→ Exercise goal:
Please output each entry exactly as it appears.
Data for the task Block Start
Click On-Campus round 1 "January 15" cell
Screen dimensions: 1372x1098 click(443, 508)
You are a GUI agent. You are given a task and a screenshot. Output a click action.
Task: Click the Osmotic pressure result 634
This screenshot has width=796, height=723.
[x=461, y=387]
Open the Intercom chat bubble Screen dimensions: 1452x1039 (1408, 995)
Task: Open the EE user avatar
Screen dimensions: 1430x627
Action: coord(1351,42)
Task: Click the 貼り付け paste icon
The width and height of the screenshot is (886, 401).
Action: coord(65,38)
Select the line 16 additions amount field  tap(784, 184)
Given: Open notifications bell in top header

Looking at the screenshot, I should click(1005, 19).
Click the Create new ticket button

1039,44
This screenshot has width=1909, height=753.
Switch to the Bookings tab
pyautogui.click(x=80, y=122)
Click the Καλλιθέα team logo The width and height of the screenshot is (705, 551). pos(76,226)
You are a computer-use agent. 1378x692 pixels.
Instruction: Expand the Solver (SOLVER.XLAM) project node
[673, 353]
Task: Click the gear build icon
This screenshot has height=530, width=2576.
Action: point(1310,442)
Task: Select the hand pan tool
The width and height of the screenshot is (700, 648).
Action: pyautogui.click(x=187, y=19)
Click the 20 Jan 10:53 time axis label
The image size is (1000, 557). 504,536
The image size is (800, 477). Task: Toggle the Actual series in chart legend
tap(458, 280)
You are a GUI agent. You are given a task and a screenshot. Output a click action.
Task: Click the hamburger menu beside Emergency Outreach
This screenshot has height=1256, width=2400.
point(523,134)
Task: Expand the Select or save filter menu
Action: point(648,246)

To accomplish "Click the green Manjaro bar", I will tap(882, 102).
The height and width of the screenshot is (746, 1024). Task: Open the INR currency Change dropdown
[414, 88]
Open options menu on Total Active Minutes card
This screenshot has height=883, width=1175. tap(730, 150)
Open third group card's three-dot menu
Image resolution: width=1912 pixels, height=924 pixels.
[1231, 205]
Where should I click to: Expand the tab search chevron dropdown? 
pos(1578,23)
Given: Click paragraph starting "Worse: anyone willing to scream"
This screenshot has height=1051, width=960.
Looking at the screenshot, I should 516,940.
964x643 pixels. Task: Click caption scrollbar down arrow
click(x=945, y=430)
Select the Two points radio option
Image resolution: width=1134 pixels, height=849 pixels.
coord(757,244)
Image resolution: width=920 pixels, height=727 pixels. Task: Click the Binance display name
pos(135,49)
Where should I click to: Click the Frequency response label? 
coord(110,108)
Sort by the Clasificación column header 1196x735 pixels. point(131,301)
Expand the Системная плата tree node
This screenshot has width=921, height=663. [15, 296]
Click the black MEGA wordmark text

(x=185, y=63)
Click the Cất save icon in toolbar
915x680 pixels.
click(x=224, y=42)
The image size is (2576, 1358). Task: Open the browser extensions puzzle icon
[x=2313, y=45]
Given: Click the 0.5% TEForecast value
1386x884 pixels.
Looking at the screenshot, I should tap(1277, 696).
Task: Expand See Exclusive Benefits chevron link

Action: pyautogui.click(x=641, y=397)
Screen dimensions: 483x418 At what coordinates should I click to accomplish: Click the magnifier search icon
Data for the task Block End
→ Result of this task:
Click On-Campus round 1 "January 15" cell
Screen dimensions: 1372x1098 click(443, 508)
You are a GUI agent. You are given a task and a screenshot. Output a click action.
Task: Click the Osmotic pressure result 634
This screenshot has width=796, height=723.
[x=461, y=387]
Open the Intercom chat bubble Screen dimensions: 1452x1039 (1408, 995)
Task: Open the EE user avatar
Screen dimensions: 1430x627
Action: coord(1351,42)
Task: Click the 貼り付け paste icon
The width and height of the screenshot is (886, 401).
Action: coord(65,38)
Select the line 16 additions amount field  tap(784, 184)
Given: Open notifications bell in top header

Looking at the screenshot, I should click(1005, 19).
Click the Create new ticket button

1039,44
This screenshot has width=1909, height=753.
Switch to the Bookings tab
pyautogui.click(x=80, y=122)
Click the Καλλιθέα team logo The width and height of the screenshot is (705, 551). pos(76,226)
You are a computer-use agent. 1378x692 pixels.
Instruction: Expand the Solver (SOLVER.XLAM) project node
[673, 353]
Task: Click the gear build icon
This screenshot has height=530, width=2576.
Action: point(1310,442)
Task: Select the hand pan tool
The width and height of the screenshot is (700, 648).
Action: pyautogui.click(x=187, y=19)
Click the 20 Jan 10:53 time axis label
The image size is (1000, 557). 504,536
The image size is (800, 477). Task: Toggle the Actual series in chart legend
tap(458, 280)
You are a GUI agent. You are given a task and a screenshot. Output a click action.
Task: Click the hamburger menu beside Emergency Outreach
This screenshot has height=1256, width=2400.
point(523,134)
Task: Expand the Select or save filter menu
Action: point(648,246)

To accomplish "Click the green Manjaro bar", I will tap(882, 102).
The height and width of the screenshot is (746, 1024). Task: Open the INR currency Change dropdown
[414, 88]
Open options menu on Total Active Minutes card
This screenshot has height=883, width=1175. tap(730, 150)
Open third group card's three-dot menu
Image resolution: width=1912 pixels, height=924 pixels.
[1231, 205]
Where should I click to: Expand the tab search chevron dropdown? 
pos(1578,23)
Given: Click paragraph starting "Worse: anyone willing to scream"
This screenshot has height=1051, width=960.
Looking at the screenshot, I should 516,940.
964x643 pixels. Task: Click caption scrollbar down arrow
click(x=945, y=430)
Select the Two points radio option
Image resolution: width=1134 pixels, height=849 pixels.
coord(757,244)
Image resolution: width=920 pixels, height=727 pixels. Task: Click the Binance display name
pos(135,49)
Where should I click to: Click the Frequency response label? 
coord(110,108)
Sort by the Clasificación column header 1196x735 pixels. point(131,301)
Expand the Системная плата tree node
This screenshot has width=921, height=663. [15, 296]
Click the black MEGA wordmark text

(x=185, y=63)
Click the Cất save icon in toolbar
915x680 pixels.
click(x=224, y=42)
The image size is (2576, 1358). Task: Open the browser extensions puzzle icon
[x=2313, y=45]
Given: Click the 0.5% TEForecast value
1386x884 pixels.
Looking at the screenshot, I should tap(1277, 696).
Task: Expand See Exclusive Benefits chevron link

Action: pyautogui.click(x=641, y=397)
Screen dimensions: 483x418 At what coordinates should I click to accomplish: Click the magnifier search icon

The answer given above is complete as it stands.